0

I'm scraping a website of a university's enrollment system. Each page links to many other pages. Each link has an ID of SEC_SHORT_TITLE_x where x is an integer from 1-20. Once on each of those pages, I'd like to scrape a few pieces of data. Right now I'm just trying to scrape the section name. Will handle the logic for going back a page and clicking the next link after this.

DevTools showing xPath: enter image description here

for y in range(1):
    for j in range(1,2):
        if browser.find_elements_by_xpath("//a[@id='SEC_SHORT_TITLE_" + str(j) + "']"):
            #outputstring = ''
            browser.find_elements_by_xpath("//a[@id='SEC_SHORT_TITLE_" + str(j) + "']").click()
            time.sleep(10)
            section = browser.find_elements_by_xpath("//p[@id='VAR2']")
            print(section)

The script navigates to the proper page that contains all the links but isn't able to click on the first link as it should.
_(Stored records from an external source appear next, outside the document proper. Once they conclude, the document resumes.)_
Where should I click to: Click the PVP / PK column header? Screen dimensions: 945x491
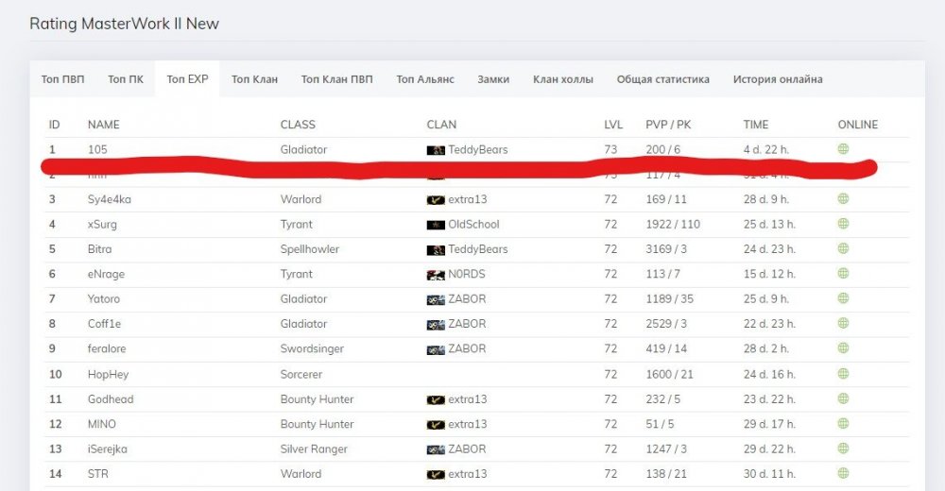click(x=669, y=125)
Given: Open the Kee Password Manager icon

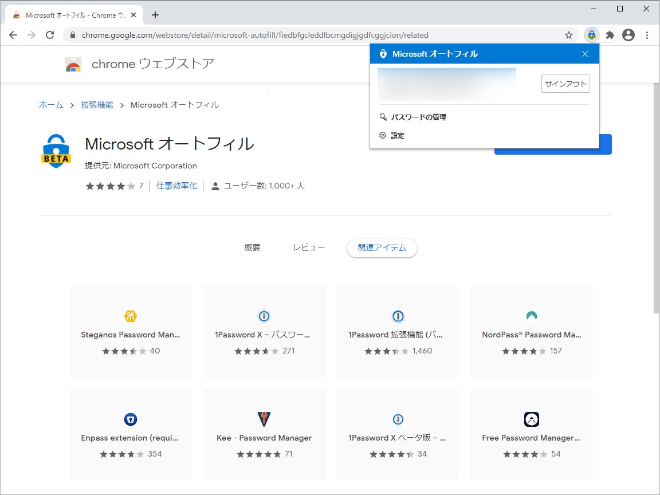Looking at the screenshot, I should [x=264, y=419].
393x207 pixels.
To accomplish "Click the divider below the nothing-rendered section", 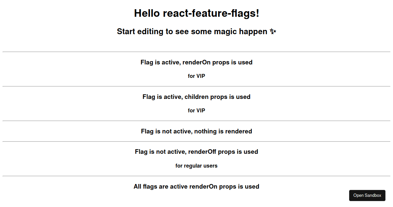I will (x=197, y=141).
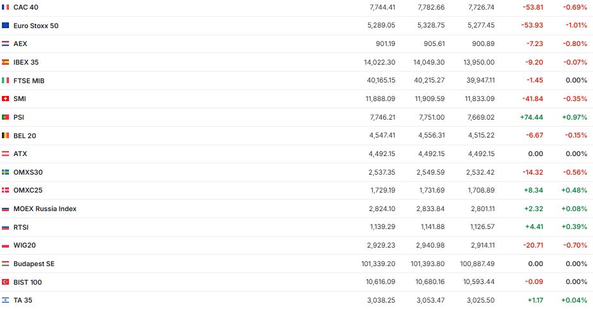
Task: Open the RTSI index link
Action: [21, 227]
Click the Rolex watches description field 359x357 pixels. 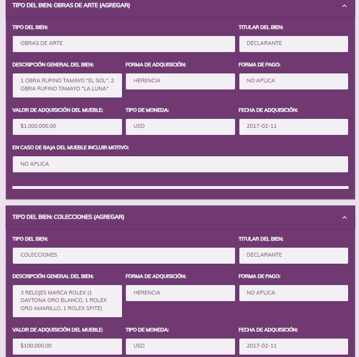(67, 301)
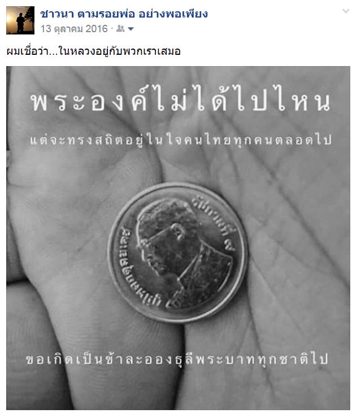
Task: Click the headline พระองค์ไม่ได้ไปไหน in the image
Action: (x=181, y=101)
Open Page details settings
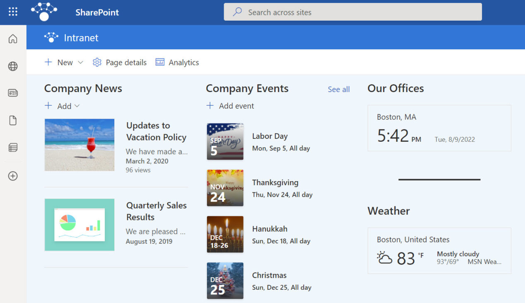This screenshot has width=525, height=303. point(120,62)
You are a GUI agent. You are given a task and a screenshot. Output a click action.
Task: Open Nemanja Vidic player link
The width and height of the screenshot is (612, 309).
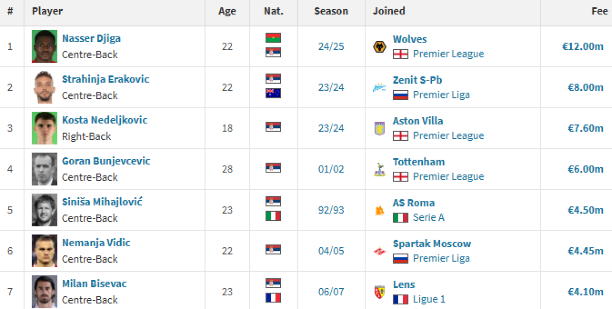[x=96, y=243]
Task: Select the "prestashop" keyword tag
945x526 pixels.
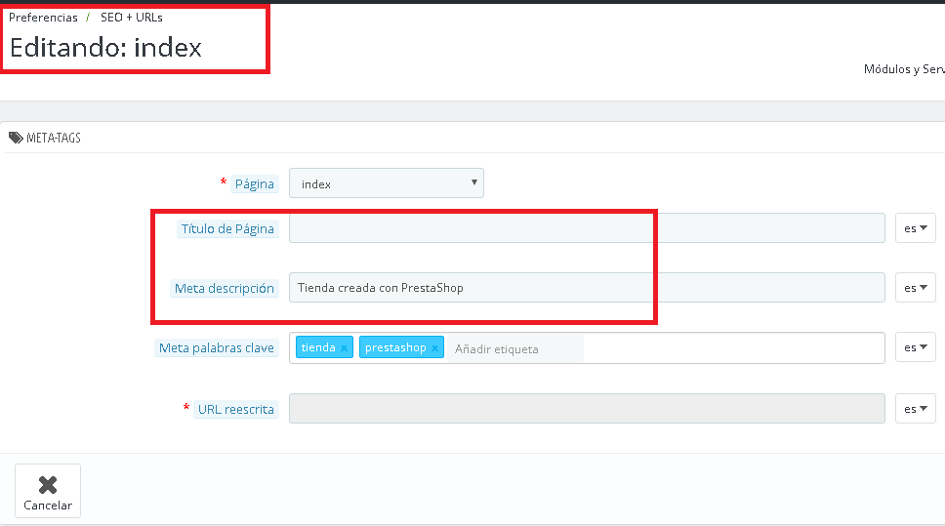Action: (395, 347)
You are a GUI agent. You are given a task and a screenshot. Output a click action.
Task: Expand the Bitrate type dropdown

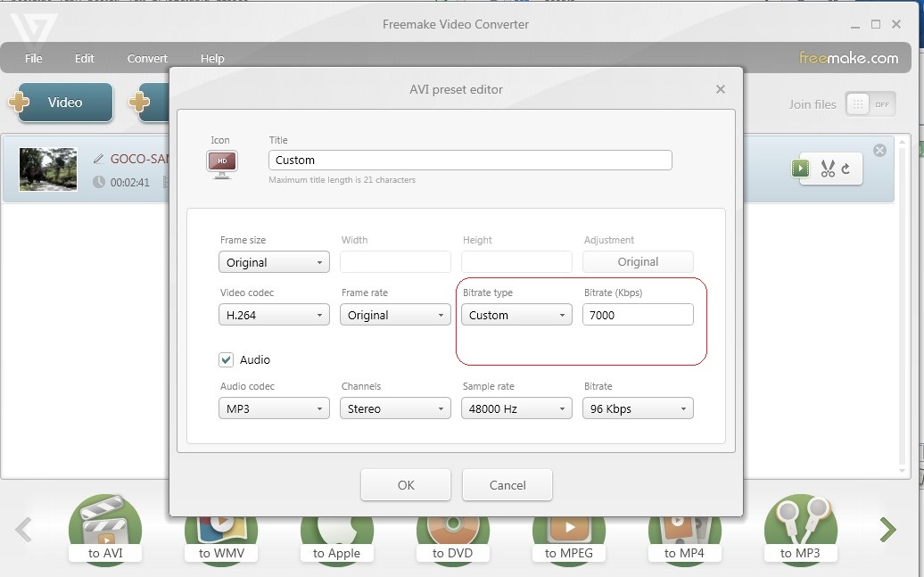tap(516, 315)
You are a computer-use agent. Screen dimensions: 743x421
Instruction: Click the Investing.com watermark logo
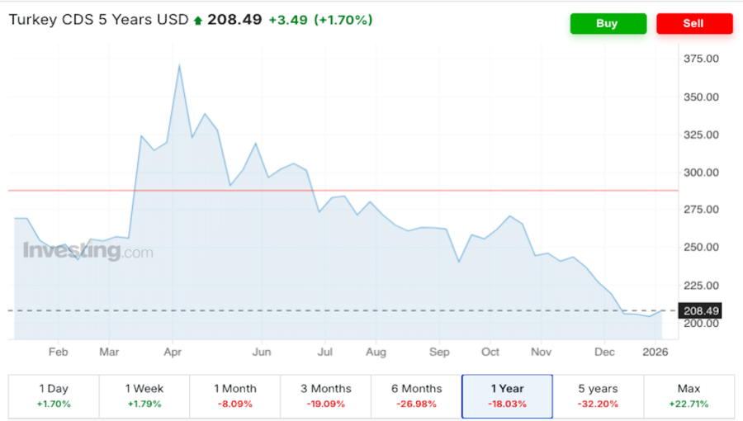pyautogui.click(x=88, y=251)
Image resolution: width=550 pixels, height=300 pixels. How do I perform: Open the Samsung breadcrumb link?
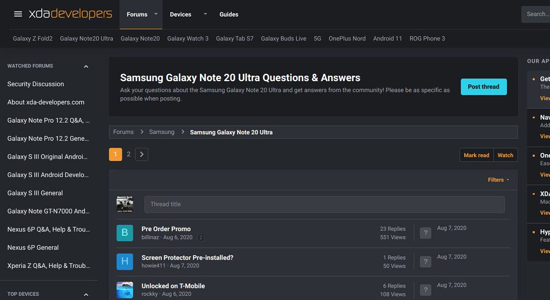click(x=161, y=132)
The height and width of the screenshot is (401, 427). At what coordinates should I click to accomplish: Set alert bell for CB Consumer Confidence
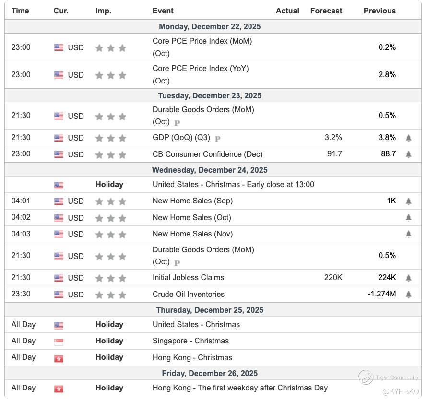[408, 154]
[7756:2296:0923/141749.015:ERROR:ssl_client_socket_impl.cc(941)] handshake failed; returned -1, SSL error code 1, net_error -100

Sartorialist
  • 291
  • 2
  • 18

1 Answers1

1

Based on the error message you provided (SyntaxError: Failed to execute 'evaluate' on 'Document': The string '//a[@id='SEC_SHORT_TITLE_1]' is not a valid XPath expression. (Session info: chrome=77.0.3865.90)), it looks like your XPath syntax is incorrect. You need to add a closing ' mark inside the square brackets.

Change //a[@id='SEC_SHORT_TITLE_1]

To //a[@id='SEC_SHORT_TITLE_1']

Notice how I added a single ' mark after 'SEC_SHORT_TITLE_1'.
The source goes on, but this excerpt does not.